Start of Block
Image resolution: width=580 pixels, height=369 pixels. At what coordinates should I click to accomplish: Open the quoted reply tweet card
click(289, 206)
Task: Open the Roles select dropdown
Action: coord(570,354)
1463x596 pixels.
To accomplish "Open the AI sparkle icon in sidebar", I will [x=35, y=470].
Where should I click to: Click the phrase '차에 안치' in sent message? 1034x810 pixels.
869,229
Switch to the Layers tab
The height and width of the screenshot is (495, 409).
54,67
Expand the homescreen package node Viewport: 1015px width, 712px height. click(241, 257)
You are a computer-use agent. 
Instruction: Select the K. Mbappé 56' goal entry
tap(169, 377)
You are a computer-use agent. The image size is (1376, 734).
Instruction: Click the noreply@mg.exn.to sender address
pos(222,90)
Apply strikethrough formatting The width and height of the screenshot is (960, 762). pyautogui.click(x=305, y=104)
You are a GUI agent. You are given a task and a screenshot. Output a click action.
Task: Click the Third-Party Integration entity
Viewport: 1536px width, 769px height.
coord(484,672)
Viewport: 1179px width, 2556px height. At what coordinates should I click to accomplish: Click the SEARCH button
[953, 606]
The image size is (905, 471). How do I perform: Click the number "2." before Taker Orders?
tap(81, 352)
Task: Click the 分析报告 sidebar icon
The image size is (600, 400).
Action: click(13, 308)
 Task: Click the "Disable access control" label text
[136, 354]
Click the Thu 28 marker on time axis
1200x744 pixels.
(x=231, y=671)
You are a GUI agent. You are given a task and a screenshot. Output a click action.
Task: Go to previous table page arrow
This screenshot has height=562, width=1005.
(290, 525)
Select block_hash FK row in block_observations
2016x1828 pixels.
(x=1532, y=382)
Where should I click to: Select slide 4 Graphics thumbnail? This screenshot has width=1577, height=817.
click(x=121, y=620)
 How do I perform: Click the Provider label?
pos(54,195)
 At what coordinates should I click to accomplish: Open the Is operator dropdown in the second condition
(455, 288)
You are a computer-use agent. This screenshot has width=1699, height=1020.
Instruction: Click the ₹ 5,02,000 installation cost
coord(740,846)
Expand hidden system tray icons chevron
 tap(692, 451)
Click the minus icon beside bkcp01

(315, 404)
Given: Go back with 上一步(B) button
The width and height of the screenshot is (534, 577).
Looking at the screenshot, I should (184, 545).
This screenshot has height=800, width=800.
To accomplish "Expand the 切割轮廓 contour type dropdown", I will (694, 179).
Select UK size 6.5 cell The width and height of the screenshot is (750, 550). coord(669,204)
End of Block
▸ Problem requirements: From the data above, copy each line where the string "sidebar" appears.

▸ Exercise solution:
To accomplish "Open the AI sparkle icon in sidebar", I will [x=35, y=470].
Task: Click the 分析报告 sidebar icon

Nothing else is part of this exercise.